練習を終えて肩を並べ下校する道すがら、各々普段の通学バッグのほかに紙袋をさげており、向日の視線は右隣を歩く幼馴染の袋へ注がれている。

氷帝学園中等部3年、テニス部。
部活は引退した身とはいえエスカレーター式なので、俗に言う『受験』とは縁遠く、部活は出たい日に参加するという気ままな三年生だ。
テニス部一、いや、学園で一番この日にプレゼントを贈られるのは例年通り元部長かつ元生徒会長で、トラック数台が校門の前につけるという異常事態も3年目となれば半ば『恒例行事』として氷帝学園の2月14日風物詩ともいえよう。

規格外な御仁、もといアトベサマはさておき。

校内チョコレート獲得ランキングに名を連ねる男子生徒の中でも、上位に入り込んでくるテニス部の面々は氷帝学園が誇る華である。
他に1000馬身ほど差をつけ圧倒的な1位に君臨するアノ人は特別だとしても、それでも全国区の部で、なおかつ昨年度夏のレギュラーは可愛い系、クール系、不思議系、ヤンチャ系、ワンコ系、ツンデレ系、とあらゆるタイプの美形が揃ってると近隣他校の女生徒らにもファンがいるほど、強さだけでなく整った容姿でも有名。

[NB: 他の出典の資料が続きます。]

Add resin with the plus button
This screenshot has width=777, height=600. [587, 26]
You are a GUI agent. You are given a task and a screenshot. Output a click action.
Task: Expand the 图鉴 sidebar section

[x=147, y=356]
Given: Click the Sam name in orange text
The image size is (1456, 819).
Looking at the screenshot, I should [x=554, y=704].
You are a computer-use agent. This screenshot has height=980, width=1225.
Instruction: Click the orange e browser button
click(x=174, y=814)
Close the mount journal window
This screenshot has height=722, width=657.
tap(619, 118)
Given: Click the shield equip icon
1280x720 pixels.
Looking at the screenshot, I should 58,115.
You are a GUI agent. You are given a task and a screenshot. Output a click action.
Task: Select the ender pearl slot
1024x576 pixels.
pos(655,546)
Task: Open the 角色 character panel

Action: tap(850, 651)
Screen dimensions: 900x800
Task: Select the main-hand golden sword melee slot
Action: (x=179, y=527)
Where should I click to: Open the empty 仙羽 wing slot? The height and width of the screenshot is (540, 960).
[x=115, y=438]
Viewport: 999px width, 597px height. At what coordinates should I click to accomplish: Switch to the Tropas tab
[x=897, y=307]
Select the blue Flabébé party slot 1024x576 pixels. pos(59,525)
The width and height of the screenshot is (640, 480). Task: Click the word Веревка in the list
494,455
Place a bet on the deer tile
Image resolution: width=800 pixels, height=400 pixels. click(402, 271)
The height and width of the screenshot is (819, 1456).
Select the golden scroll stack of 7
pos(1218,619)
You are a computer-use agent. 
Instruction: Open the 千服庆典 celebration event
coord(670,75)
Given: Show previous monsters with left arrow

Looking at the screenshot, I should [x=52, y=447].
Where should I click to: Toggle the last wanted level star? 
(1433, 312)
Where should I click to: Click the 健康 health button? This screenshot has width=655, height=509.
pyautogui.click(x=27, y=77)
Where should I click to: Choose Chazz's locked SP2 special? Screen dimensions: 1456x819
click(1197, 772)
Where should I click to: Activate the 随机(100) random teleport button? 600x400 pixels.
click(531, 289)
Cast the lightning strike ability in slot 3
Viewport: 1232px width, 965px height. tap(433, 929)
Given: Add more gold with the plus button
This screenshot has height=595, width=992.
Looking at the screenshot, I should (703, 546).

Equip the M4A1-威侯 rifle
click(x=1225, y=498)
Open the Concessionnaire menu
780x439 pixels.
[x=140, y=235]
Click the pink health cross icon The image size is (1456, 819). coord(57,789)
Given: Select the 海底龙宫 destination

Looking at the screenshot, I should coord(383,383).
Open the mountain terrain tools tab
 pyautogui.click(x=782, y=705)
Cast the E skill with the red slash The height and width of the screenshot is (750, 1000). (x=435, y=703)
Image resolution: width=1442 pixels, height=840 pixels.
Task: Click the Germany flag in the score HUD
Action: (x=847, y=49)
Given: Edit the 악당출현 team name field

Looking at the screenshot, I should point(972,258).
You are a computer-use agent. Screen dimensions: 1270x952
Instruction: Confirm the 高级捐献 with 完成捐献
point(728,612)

さて、ここにその中の3人、可愛い系と不思議系、そしてヤンチャ系が仲良くお喋りしながら暗くなった冬の道を歩いている。


「えぇ〜?岳人もいっぱいもらったっしょ」

「なんか、お前の方が多い気がする」

「そう?何個か食べちゃったんじゃないの?オレ、貰ったヤツまだ食ってねぇし」

「ちゃんとしたのは食ってねぇ。ブラックサ○ダーとダースだけ」

「それ、バレンタインチョコなの?普段もらうお菓子じゃん」

「うるせー!これもバレンタインなの!」

「ふ〜ん」

「クソ、自分はちゃんとラッピングされたチョコばっかだからってよ」


確かに向日の紙袋の大多数は板チョコ、一口サイズのコンビニで売っているアレコレ、コ○ラのマーチ、といったおよそバレンタインには関係のない、単なるチョコ菓子が多数入っているが、僅かながら綺麗に包装されたものもある。
ただ、数は凄いのでそれだけこういうイベントで『渡しやすい人』という認識がされているからだろう。
本命なのか、はたまた本命だけと正直に本命と言えない女の子たちからの、照れ隠しゆえの板チョコなのか。
真実はカジュアルなお菓子をプレゼントした彼女たちにしかわらかないけれど、どんなささいな、たとえチロル一つでも、『まじ?くれんの?ありがとー!』とこの日ばかりは満面の笑顔でお礼を言ってくれるのが『3年D組の向日くん』。
…ということで、一説によるとチョコレートを渡す相手も気になる人もいないけれど、街中に溢れる赤やピンクの浮かれ気分と、女の子たちのわくわく・どきどき感に交じりたいという女生徒にとってみれば、知らない生徒でも笑顔で『サンキュ!』と受け取ってくれる『3年D組の向日くん』は絶好の相手なんだとか。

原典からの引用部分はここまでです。